[START]

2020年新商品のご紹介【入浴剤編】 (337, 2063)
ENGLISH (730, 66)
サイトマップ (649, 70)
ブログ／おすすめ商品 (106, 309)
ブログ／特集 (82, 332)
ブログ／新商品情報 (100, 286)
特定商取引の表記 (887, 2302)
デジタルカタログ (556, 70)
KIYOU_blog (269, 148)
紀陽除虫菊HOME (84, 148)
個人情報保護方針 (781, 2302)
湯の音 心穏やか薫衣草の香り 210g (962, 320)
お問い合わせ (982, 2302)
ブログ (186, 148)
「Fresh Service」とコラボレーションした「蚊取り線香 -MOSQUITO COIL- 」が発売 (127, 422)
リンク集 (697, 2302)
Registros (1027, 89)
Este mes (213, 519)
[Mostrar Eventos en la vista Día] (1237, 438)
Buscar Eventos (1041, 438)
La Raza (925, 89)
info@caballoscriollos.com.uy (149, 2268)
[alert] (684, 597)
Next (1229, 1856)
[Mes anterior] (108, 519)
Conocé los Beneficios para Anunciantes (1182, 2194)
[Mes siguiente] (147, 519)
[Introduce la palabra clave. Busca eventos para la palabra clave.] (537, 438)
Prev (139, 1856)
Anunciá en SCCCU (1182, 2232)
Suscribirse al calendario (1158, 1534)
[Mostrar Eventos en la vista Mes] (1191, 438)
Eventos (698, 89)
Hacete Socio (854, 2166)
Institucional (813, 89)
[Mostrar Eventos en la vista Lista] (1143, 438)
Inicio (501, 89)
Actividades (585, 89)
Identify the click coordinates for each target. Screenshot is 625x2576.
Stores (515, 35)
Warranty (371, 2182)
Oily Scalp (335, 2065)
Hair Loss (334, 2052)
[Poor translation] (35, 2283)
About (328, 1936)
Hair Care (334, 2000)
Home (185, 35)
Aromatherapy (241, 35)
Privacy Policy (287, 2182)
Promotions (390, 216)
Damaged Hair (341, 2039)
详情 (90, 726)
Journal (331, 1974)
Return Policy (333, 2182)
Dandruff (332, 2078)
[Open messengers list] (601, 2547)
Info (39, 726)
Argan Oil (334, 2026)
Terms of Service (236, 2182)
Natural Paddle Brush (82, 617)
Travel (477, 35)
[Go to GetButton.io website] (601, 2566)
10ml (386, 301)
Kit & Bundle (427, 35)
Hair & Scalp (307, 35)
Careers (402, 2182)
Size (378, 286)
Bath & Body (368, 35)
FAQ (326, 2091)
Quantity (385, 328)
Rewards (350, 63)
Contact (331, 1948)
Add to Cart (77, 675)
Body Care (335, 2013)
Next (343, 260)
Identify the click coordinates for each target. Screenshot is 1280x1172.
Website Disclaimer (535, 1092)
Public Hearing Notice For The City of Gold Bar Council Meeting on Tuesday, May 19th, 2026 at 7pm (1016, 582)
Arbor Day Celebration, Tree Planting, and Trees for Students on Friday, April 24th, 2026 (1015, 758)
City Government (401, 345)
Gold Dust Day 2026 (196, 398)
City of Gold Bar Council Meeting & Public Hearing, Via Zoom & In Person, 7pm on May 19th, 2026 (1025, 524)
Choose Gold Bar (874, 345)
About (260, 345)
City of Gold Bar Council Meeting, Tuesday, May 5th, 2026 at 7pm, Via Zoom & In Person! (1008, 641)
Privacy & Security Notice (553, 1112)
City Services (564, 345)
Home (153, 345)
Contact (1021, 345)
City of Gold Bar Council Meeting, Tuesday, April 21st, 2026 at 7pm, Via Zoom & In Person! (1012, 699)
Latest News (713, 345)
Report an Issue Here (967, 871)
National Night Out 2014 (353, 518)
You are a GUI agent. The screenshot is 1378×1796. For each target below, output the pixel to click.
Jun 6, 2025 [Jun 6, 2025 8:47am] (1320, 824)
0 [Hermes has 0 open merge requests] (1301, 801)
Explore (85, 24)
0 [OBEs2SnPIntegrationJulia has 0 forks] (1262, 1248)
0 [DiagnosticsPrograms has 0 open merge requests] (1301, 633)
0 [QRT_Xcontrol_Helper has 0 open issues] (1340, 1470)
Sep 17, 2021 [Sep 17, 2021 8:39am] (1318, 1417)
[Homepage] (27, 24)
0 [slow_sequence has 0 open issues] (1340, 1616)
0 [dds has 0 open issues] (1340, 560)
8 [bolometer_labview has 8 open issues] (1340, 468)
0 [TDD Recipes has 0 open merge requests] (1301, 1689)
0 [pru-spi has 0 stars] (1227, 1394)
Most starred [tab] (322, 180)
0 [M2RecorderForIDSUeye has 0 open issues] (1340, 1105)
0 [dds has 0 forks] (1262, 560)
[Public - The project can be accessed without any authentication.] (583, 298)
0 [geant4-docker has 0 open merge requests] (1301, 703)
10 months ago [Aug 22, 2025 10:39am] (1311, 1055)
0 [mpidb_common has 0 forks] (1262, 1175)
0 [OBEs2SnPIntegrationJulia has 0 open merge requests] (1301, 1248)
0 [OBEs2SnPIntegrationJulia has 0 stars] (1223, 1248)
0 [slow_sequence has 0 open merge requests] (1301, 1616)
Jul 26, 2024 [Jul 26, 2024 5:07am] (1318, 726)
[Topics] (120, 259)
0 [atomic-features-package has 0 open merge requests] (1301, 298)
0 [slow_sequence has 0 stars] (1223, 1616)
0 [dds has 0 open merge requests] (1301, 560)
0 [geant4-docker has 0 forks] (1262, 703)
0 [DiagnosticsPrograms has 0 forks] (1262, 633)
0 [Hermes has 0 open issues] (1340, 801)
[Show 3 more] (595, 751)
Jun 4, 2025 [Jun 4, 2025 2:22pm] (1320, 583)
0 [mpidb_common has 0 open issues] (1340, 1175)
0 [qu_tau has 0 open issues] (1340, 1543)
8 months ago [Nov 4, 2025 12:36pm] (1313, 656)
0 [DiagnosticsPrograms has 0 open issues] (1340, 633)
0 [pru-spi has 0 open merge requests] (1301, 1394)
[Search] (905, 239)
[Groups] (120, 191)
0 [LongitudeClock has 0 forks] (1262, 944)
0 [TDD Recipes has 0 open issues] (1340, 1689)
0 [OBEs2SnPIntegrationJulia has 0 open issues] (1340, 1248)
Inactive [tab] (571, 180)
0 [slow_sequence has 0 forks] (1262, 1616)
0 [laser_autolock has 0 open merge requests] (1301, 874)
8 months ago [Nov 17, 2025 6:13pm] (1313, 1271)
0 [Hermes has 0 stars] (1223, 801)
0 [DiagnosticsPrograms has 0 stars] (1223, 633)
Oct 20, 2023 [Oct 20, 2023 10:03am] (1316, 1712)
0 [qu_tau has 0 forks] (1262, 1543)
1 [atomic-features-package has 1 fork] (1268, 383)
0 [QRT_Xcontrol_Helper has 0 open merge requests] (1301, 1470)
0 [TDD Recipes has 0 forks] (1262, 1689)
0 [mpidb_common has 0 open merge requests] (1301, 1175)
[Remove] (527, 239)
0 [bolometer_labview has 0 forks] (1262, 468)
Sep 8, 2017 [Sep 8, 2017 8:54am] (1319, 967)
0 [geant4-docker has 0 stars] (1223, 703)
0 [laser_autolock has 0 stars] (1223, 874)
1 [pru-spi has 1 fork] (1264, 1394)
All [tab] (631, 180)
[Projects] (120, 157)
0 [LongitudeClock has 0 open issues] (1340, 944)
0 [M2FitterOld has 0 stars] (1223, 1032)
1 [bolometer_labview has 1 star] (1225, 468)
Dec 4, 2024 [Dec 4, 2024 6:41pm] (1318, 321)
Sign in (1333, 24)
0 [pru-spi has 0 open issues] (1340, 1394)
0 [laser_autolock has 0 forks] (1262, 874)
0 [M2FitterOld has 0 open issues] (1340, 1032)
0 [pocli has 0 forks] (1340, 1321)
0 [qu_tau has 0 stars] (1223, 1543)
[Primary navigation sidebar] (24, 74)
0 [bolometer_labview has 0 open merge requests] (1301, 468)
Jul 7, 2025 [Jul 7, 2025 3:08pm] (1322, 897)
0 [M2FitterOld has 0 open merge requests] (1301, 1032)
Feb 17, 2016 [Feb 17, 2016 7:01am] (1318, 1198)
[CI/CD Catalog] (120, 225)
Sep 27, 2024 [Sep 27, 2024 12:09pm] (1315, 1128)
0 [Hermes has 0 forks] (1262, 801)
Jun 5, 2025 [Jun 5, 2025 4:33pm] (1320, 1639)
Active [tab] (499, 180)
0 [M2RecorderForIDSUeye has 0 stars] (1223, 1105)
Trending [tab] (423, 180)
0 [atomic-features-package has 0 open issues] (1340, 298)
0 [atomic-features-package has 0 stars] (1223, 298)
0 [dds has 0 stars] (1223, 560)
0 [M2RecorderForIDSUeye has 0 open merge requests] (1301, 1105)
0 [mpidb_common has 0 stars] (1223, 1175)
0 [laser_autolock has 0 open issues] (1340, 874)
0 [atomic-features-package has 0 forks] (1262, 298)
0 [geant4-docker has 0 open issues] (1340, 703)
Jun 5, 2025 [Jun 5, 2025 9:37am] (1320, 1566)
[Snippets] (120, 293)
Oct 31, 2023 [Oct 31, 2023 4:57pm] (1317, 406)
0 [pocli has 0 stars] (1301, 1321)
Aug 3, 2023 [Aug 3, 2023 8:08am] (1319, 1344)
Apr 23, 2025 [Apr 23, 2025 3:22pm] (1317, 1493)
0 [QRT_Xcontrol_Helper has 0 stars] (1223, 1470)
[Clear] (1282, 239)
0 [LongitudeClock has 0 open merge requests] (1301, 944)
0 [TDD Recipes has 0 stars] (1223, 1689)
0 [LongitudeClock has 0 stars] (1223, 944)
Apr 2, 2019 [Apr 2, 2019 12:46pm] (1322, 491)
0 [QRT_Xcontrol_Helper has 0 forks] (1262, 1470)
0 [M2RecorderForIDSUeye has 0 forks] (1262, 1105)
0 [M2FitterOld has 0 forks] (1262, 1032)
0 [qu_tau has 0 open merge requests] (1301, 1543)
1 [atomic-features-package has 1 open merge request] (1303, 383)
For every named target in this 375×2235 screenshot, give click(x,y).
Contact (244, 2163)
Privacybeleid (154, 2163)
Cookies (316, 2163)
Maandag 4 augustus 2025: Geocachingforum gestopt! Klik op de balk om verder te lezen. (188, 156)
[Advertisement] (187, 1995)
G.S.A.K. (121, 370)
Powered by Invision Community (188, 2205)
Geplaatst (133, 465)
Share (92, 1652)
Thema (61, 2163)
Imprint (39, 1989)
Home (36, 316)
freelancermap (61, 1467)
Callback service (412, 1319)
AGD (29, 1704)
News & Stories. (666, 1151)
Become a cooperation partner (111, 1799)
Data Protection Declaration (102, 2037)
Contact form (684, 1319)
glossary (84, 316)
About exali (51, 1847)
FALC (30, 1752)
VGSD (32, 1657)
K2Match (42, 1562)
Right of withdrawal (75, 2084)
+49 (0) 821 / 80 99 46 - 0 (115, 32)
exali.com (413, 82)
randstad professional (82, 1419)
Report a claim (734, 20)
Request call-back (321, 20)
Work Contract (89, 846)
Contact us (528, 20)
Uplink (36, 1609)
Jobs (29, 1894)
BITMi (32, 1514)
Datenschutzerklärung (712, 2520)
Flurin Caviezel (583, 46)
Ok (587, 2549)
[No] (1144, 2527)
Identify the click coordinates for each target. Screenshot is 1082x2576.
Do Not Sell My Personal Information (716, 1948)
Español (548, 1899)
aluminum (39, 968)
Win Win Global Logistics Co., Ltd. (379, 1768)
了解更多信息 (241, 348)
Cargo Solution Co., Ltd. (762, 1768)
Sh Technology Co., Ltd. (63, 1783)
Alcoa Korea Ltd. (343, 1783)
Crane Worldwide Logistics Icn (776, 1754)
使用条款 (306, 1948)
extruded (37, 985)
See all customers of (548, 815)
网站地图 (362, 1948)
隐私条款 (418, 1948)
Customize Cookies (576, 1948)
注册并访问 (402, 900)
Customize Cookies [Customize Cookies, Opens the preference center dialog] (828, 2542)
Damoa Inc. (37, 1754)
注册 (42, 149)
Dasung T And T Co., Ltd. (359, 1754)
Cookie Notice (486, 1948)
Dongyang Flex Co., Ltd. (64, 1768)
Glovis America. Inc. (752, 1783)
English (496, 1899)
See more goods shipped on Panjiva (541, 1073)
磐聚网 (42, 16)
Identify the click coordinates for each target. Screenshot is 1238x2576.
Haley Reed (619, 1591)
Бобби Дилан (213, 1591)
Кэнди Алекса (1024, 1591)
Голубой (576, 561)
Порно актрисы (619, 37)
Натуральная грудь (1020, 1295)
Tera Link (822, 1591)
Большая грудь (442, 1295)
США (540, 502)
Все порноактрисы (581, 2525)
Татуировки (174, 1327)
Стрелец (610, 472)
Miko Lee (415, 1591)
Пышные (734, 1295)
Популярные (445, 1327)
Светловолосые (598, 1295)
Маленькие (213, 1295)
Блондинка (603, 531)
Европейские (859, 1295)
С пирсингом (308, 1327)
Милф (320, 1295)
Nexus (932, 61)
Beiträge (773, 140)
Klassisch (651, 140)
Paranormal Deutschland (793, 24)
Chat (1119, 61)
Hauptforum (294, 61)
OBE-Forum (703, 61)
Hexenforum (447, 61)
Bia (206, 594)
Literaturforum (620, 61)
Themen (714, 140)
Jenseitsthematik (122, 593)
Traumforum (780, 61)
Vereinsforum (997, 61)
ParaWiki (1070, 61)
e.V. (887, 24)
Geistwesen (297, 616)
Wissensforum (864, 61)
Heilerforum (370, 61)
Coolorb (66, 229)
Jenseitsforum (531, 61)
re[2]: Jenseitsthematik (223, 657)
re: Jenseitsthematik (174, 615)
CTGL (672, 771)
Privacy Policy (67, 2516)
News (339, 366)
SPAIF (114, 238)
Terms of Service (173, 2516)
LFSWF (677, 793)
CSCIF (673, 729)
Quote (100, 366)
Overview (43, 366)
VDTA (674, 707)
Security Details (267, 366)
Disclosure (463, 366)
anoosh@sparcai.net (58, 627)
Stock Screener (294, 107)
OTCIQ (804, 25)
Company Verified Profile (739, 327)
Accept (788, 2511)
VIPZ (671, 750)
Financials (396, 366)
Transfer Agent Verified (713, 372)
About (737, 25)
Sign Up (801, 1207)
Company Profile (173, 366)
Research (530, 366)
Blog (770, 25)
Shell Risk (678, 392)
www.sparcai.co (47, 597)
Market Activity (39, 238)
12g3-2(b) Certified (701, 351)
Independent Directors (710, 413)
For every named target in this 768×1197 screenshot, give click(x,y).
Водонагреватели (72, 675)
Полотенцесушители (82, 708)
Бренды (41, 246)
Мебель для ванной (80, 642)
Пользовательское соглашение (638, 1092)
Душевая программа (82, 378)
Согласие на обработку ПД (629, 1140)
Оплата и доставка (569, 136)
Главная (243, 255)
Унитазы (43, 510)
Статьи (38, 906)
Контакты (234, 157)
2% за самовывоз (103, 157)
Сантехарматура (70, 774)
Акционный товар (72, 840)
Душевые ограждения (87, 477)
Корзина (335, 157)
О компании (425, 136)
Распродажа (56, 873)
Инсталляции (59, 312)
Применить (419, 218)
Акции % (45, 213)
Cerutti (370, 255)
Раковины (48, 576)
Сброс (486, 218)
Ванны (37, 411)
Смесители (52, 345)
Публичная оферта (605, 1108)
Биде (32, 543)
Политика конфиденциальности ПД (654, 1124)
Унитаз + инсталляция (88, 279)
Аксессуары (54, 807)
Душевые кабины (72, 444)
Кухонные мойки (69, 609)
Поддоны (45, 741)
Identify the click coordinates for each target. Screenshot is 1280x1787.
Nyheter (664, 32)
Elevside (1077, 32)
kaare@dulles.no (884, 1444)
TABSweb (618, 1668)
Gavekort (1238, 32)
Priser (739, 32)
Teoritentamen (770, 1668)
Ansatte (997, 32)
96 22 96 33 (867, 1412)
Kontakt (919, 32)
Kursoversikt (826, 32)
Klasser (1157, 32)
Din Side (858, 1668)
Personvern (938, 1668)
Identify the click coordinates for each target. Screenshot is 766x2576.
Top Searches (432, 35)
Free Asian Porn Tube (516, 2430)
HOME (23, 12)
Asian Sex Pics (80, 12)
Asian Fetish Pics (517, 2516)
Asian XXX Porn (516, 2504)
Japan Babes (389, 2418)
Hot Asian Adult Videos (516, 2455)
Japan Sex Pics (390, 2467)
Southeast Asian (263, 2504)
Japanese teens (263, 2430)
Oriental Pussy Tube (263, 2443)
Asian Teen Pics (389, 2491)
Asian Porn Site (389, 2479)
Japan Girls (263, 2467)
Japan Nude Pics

[END]

Copy out, unchanged, every line above from the one containing "0 [dds has 0 forks] (1262, 560)" down to the one containing "0 [slow_sequence has 0 open merge", including both of those lines.

● Answer in full
0 [dds has 0 forks] (1262, 560)
[Public - The project can be accessed without any authentication.] (583, 298)
0 [geant4-docker has 0 open merge requests] (1301, 703)
10 months ago [Aug 22, 2025 10:39am] (1311, 1055)
0 [mpidb_common has 0 forks] (1262, 1175)
0 [OBEs2SnPIntegrationJulia has 0 open merge requests] (1301, 1248)
0 [OBEs2SnPIntegrationJulia has 0 stars] (1223, 1248)
0 [slow_sequence has 0 open merge requests] (1301, 1616)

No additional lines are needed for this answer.